The new Apple goggles, the Vision Pro, made a tremendous splash over the last couple of weeks as a new augmented reality thingy that is not quite connected to the Metaverse. I believe the most transformative aspect isn’t the immersive graphics but the new eye tracker that lets you click and tap with your gaze. This promises to be as seminal as the mouse and touch UI were in their day.
Many words have been spilled on how cool the graphics are or the fact that Apple is finally jumping into extended reality. That’s not surprising because the graphics look cool, as do the ads. In ten years, when we look back on the significance of this moment, the virtual reality aspects may get short shrift compared to the most significant innovation, which is the introduction of the first Visual Operating System.
This could transform the way we do office work. It could streamline how we work with digital twins in industrial and enterprise applications by turning our eyes into active instruments of control rather than just passive recipients.
The evolution toward visual interaction
Bloomberg previously reported that Apple had trademarked xrOS as perhaps a prelude to an extended reality operating system. It speaks volumes that Apple went with Visual OS instead. This could be as totally transformative as the graphical user interface was in its day ushered in by the mouse and then later the touch user interface ushered in by the iPhone. Apple may not have invented these innovations, but they were refined and scaled there.
The visual user interface may transform how we work with computers, eventually paving a pivotal role in freeing us from hunching over displays, contorting our necks, and tightening our shoulders to click, scroll, tap, and type our way through our daily grind.
The key frustration with modern computing is that our intention is at odds with what we look at today. First, you look, and then you hover the mouse and try and hit the same character, pixel, or field. Similarly, touch interfaces mostly work great until you spend five seconds to precisely precision the cursor to cut two characters out of your misspelled word.
The step from simply displaying graphics to visually interacting with them is no simple feat. While you may click once or twice in a second, the eyes vibrate at a rapid clip that is not always straightforward as we might imagine looking at a still scene or a large screen.
The process of seeing is an active skill in which you decide to pay attention to some object in your field of view. In Timaeus, Plato described the eyes as tentacles reaching out to grasp things in the room. Greater skill in gently caressing objects with these tentacles increases our precision in perceiving fine details and textures.
Saccade movements are quick bursts from one side of the room to the other. They help to direct attention to other objects quickly. They also cleanse the palate, making it easier to focus at different depths. This is the main kind of movement involved in reading.

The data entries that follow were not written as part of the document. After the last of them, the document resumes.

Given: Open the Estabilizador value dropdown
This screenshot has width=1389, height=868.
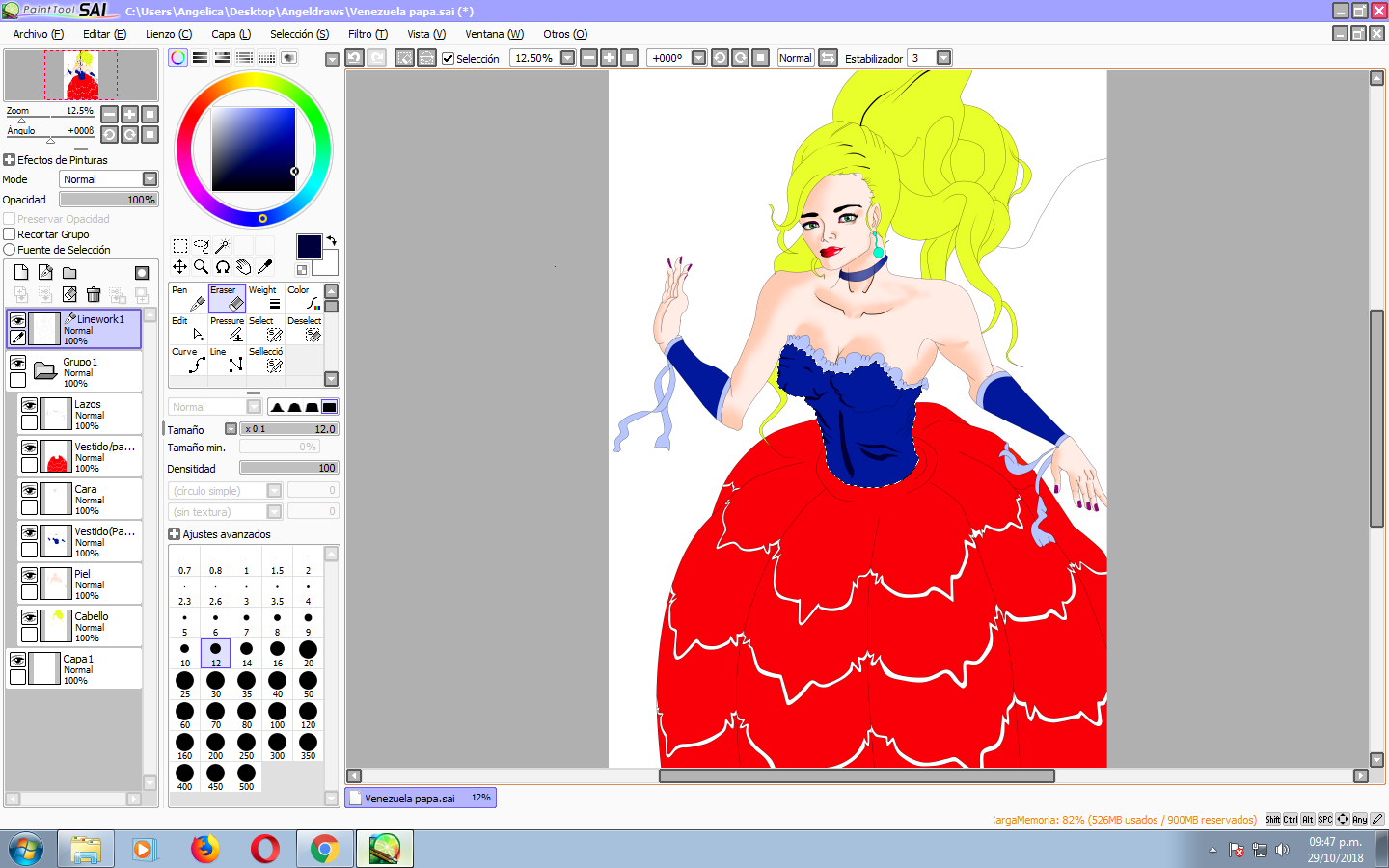Looking at the screenshot, I should click(943, 58).
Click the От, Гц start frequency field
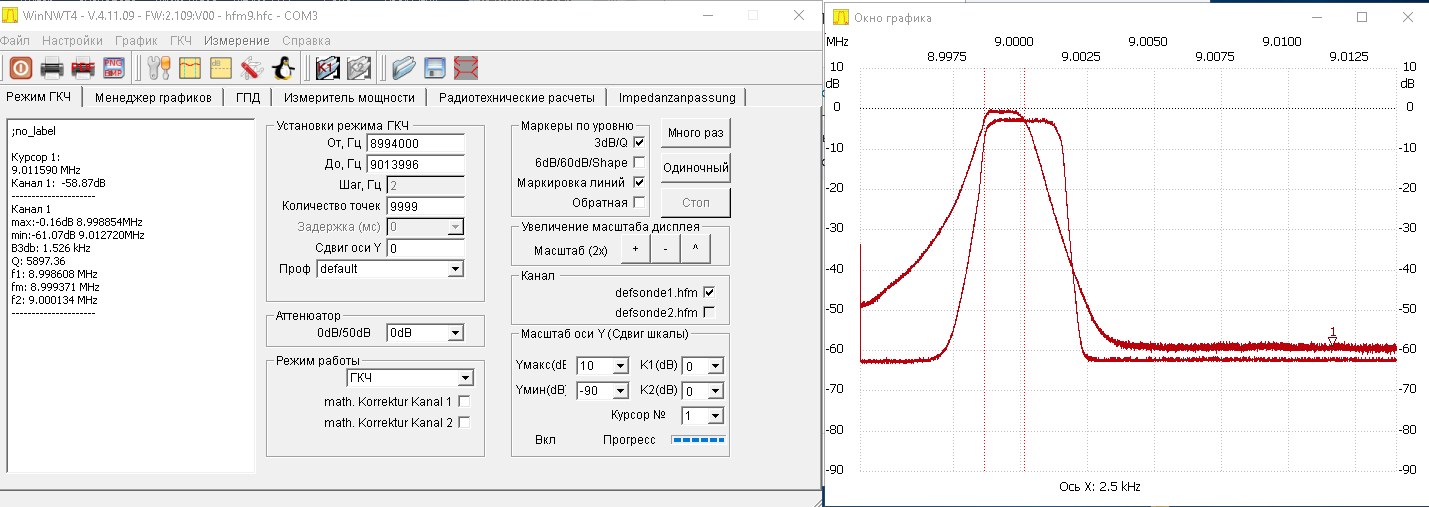 [416, 143]
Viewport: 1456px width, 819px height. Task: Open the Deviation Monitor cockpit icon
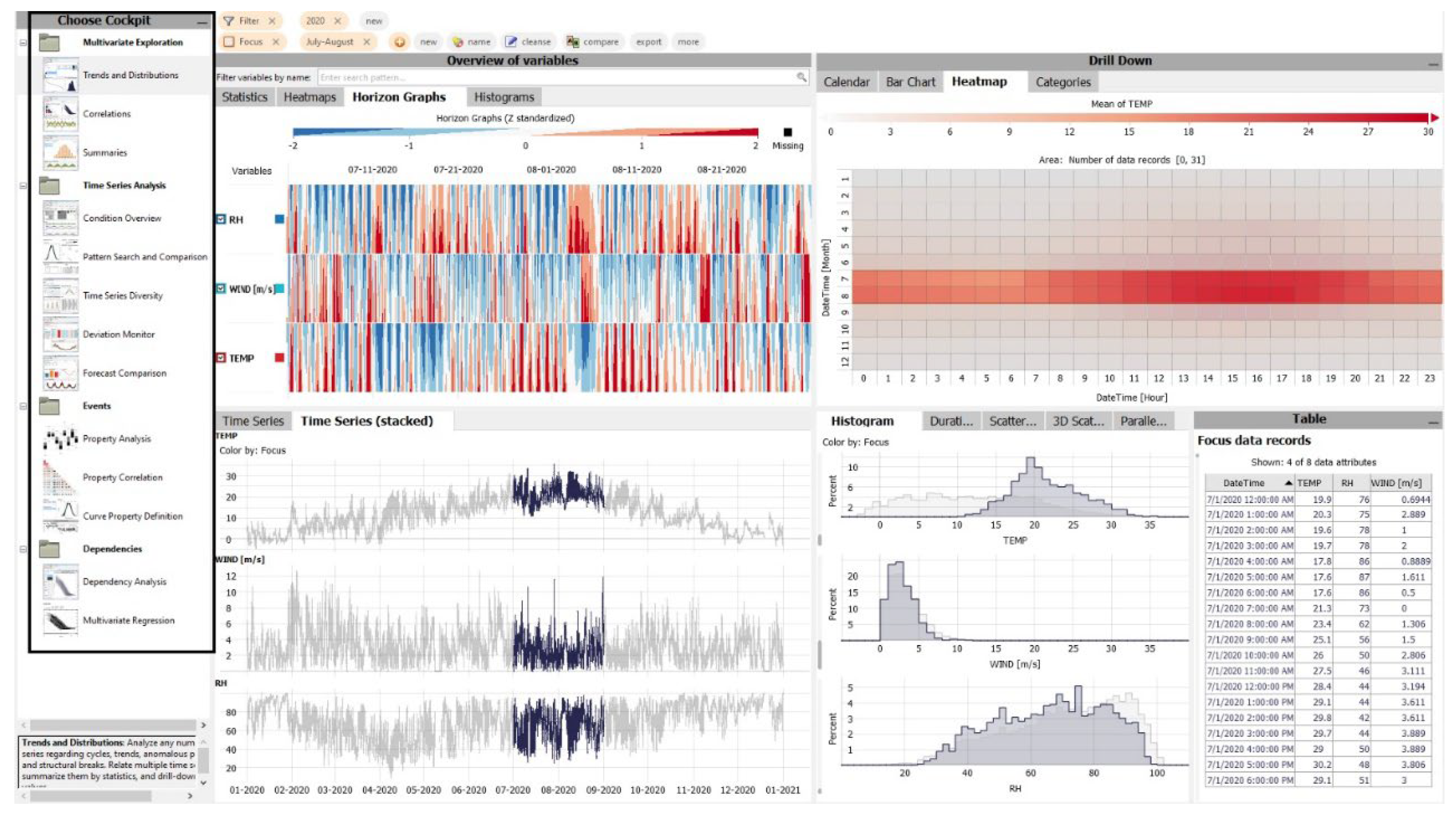click(60, 334)
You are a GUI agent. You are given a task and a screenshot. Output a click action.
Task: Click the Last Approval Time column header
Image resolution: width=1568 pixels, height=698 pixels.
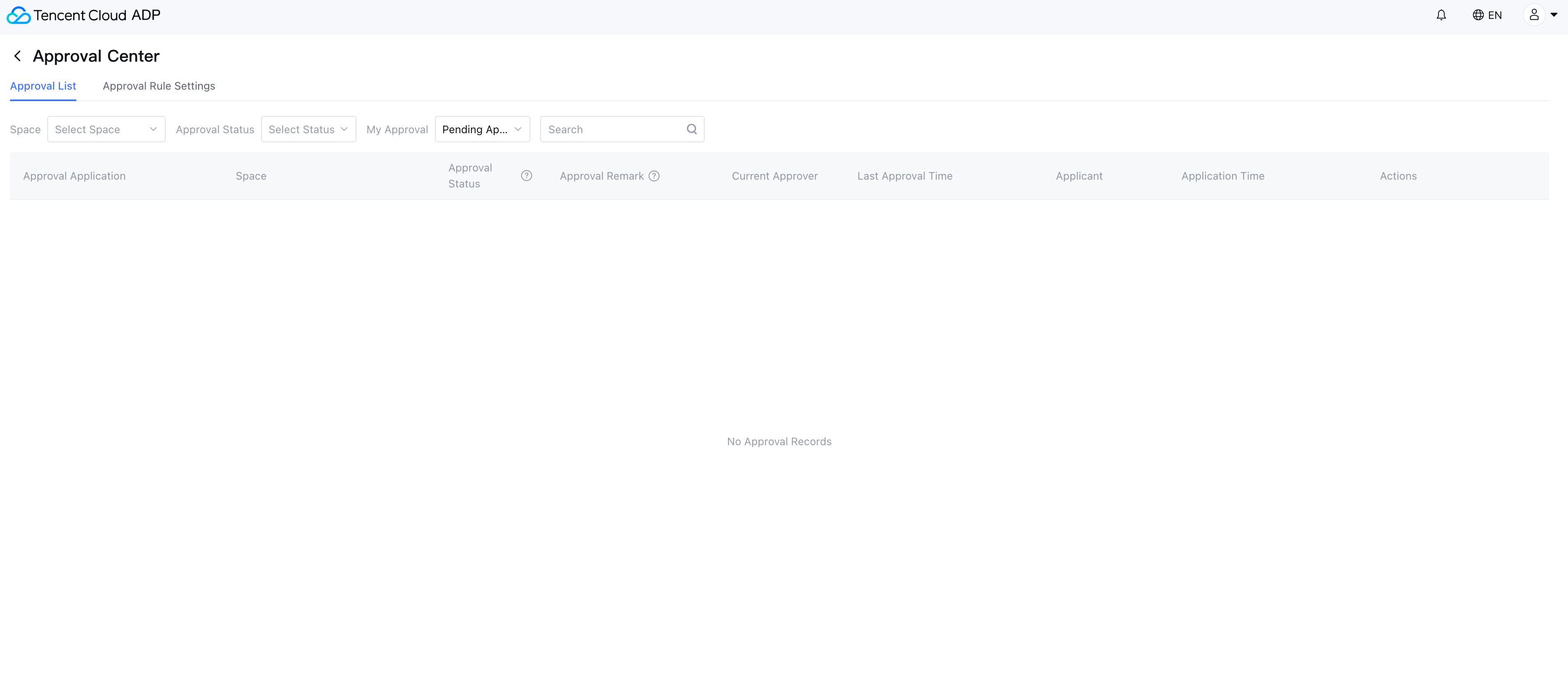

There are also tiny movements called ocular micro-tremors that keep our eyes in constant vibration, this helps to constantly move the rods and cones across objects and makes it possible to see details smaller than the resolution of a single cone.
These are the most precise and fastest muscles in the human body and help to create the visual experience through a complex dance across many frequencies. At the highest frequencies, micro-ocular tremors driven from the brain stem vibrate the eyes at 60-100 hertz, which helps keep the rods and cones filled with fresh information moving the eye about 150-200 nm in the process.
One level up saccade movements at about 20 hertz and smooth pursuit movements of 1 hertz help to guide the eye’s position toward visual stimuli. The eyes are also coordinated together in the convergence movements required for 3D comprehension.
We also use different kinds of processing pipelines to acquire information about what we look at. We can acquire information sequentially, such as by counting, linearly by reading, or visually by tuning into the lines, textures, and depth of things.
History in science and marketing
Researchers and vendors have developed various innovations to quantify what we look at for years. Early work, called electro-oculography, tracked the minute magnetic changes as our eyes move since the eye emanates a slight electromagnetic difference between the cornea in the front and the retina in the back.
More recent progress measures changes in the angle of infrared light bouncing off our cornea. This underpins most of the progress in the field over the last couple of years. Companies like Tobii claim accuracy as small as .6 degrees for the head-worn kit and as little as .3 degrees for the screen-based equipment. But they also claim a precision of .01 degrees.
Tobii and its competitors like iMotions, Gazepoint, and Eyeware all make gear marketed to scientific researchers trying to understand vision. Marketers also use them to improve their ad campaigns by creating heat maps of how we view a web page or ad. Tobii has taken this a step further by offering gamers to help improve targeting and showing fans what they look at while streaming video games on Twitch.
In theory, at least, they can even control a mouse, sort of. I tried Tobii’s Eye Mouse feature a few years ago, and it was more like how a chicken makes assisted hops into the trees without truly flying. You could sort of jump to a region but still need the mouse to fine-tune things. I am sure it has improved, but they are still not highlighting mouse control like the other stuff. Apple’s foray into a visual UI might change that.
Over the years, both Apple and Facebook/Meta have acquired smaller companies building eye-tracking tech. Apple bought SMI in 2017, while Facebook acquired The Eye Tribe in 2018. The tech could prove valuable for foveated rendering in which the small area you focus on is rendered in much greater detail than the periphery. This is important because the number of visual sensors, called cones, are packed 200 times as densely as the rest of the eye. But Apple appears to be upping the ante by adding the ability to navigate rather than just perceive.
Although I believe the Visual User Interface will radically change how we interact with computers, the first generation or two will probably be buggy. Early reports have people commenting about the challenges of trying to click on stuff with their eyes. These are often followed by an allowance that this is just an alpha product, and Apple is still fixing the bugs.
I predict you will not be able to cut and paste text with the same precision and speed as a mouse today. But this comes from someone similarly dissatisfied with the first laggy iPhone 1. It took a few iterations to catch up and eventually exceed the experience of the hard keyboard on the market-leading Blackberry, which is now just a software company.
It’s also important to note that early research into people trying to do office work on Meta’s Oculus reported significant drops in productivity. One German study identified significant ergonomic issues when they studied participants trying to perform desk-based tasks. Several participants suffered motion sickness and had to drop out. Others saw reduced performance, frustration, and eye strain.
Apple has immense resources, and cameras for tracking eyes, AI for processing visual cues, and new dedicated silicon for visual processing will only get cheaper, faster, and more precise. Their foray into using the eyes to control computers and not just look at them will also galvanize the app marketplace for new vision training games, new reading experiences, and improved productivity.